Stored data:
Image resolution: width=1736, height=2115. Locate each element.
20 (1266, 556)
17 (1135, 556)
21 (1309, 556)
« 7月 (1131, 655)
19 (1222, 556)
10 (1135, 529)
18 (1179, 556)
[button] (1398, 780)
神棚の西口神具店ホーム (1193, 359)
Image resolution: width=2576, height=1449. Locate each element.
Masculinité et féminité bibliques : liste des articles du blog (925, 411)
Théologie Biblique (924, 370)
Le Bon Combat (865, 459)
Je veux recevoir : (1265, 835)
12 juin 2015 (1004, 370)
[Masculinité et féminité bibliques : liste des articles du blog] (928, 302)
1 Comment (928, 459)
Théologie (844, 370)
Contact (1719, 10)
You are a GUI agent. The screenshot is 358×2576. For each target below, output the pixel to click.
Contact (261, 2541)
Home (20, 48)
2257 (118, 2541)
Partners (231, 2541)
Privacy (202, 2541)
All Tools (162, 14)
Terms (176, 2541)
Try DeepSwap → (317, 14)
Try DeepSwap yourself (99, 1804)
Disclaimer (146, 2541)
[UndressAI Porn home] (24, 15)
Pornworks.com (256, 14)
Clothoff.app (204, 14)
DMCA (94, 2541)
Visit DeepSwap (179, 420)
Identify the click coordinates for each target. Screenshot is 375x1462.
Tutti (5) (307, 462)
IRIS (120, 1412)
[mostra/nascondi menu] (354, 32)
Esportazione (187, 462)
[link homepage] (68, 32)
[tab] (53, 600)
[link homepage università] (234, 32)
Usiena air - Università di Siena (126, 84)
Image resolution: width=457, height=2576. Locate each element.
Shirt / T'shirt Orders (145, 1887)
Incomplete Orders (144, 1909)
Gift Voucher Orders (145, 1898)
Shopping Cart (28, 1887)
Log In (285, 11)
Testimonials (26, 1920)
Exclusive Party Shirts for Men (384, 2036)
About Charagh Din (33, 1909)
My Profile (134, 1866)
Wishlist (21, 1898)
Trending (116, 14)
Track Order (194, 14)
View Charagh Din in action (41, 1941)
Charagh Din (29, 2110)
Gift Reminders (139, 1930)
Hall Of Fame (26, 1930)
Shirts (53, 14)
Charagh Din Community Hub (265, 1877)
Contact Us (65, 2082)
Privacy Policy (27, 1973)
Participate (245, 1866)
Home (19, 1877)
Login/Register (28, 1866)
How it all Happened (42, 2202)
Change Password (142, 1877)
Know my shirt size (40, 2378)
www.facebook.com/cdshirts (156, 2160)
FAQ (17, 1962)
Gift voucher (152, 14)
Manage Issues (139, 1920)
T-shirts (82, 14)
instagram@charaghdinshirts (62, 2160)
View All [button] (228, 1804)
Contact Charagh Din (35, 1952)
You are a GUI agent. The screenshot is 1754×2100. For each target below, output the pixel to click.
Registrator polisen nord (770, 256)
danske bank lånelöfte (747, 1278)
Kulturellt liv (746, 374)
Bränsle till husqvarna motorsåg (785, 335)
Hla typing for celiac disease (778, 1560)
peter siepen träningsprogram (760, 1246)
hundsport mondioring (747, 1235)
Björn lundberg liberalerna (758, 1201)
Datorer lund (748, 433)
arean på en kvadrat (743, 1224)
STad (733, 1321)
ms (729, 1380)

Exercise: Could you restate the records above word for word?

Result of the exercise:
Image resolution: width=1736, height=2115. Locate each element.
20 (1266, 556)
17 (1135, 556)
21 (1309, 556)
« 7月 (1131, 655)
19 (1222, 556)
10 (1135, 529)
18 (1179, 556)
[button] (1398, 780)
神棚の西口神具店ホーム (1193, 359)
Image resolution: width=2576, height=1449. Locate each element.
Masculinité et féminité bibliques : liste des articles du blog (925, 411)
Théologie Biblique (924, 370)
Le Bon Combat (865, 459)
Je veux recevoir : (1265, 835)
12 juin 2015 (1004, 370)
[Masculinité et féminité bibliques : liste des articles du blog] (928, 302)
1 Comment (928, 459)
Théologie (844, 370)
Contact (1719, 10)
You are a GUI agent. The screenshot is 358×2576. For each target below, output the pixel to click.
Contact (261, 2541)
Home (20, 48)
2257 (118, 2541)
Partners (231, 2541)
Privacy (202, 2541)
All Tools (162, 14)
Terms (176, 2541)
Try DeepSwap → (317, 14)
Try DeepSwap yourself (99, 1804)
Disclaimer (146, 2541)
[UndressAI Porn home] (24, 15)
Pornworks.com (256, 14)
Clothoff.app (204, 14)
DMCA (94, 2541)
Visit DeepSwap (179, 420)
Identify the click coordinates for each target. Screenshot is 375x1462.
Tutti (5) (307, 462)
IRIS (120, 1412)
[mostra/nascondi menu] (354, 32)
Esportazione (187, 462)
[link homepage] (68, 32)
[tab] (53, 600)
[link homepage università] (234, 32)
Usiena air - Università di Siena (126, 84)
Image resolution: width=457, height=2576. Locate each element.
Shirt / T'shirt Orders (145, 1887)
Incomplete Orders (144, 1909)
Gift Voucher Orders (145, 1898)
Shopping Cart (28, 1887)
Log In (285, 11)
Testimonials (26, 1920)
Exclusive Party Shirts for Men (384, 2036)
About Charagh Din (33, 1909)
My Profile (134, 1866)
Wishlist (21, 1898)
Trending (116, 14)
Track Order (194, 14)
View Charagh Din in action (41, 1941)
Charagh Din (29, 2110)
Gift Reminders (139, 1930)
Hall Of Fame (26, 1930)
Shirts (53, 14)
Charagh Din Community Hub (265, 1877)
Contact Us (65, 2082)
Privacy Policy (27, 1973)
Participate (245, 1866)
Home (19, 1877)
Login/Register (28, 1866)
How it all Happened (42, 2202)
Change Password (142, 1877)
Know my shirt size (40, 2378)
www.facebook.com/cdshirts (156, 2160)
FAQ (17, 1962)
Gift voucher (152, 14)
Manage Issues (139, 1920)
T-shirts (82, 14)
instagram@charaghdinshirts (62, 2160)
View All [button] (228, 1804)
Contact Charagh Din (35, 1952)
You are a GUI agent. The screenshot is 1754×2100. For each target below, output the pixel to click.
Registrator polisen nord (770, 256)
danske bank lånelöfte (747, 1278)
Kulturellt liv (746, 374)
Bränsle till husqvarna motorsåg (785, 335)
Hla typing for celiac disease (778, 1560)
peter siepen träningsprogram (760, 1246)
hundsport mondioring (747, 1235)
Björn lundberg liberalerna (758, 1201)
Datorer lund (748, 433)
arean på en kvadrat (743, 1224)
STad (733, 1321)
ms (729, 1380)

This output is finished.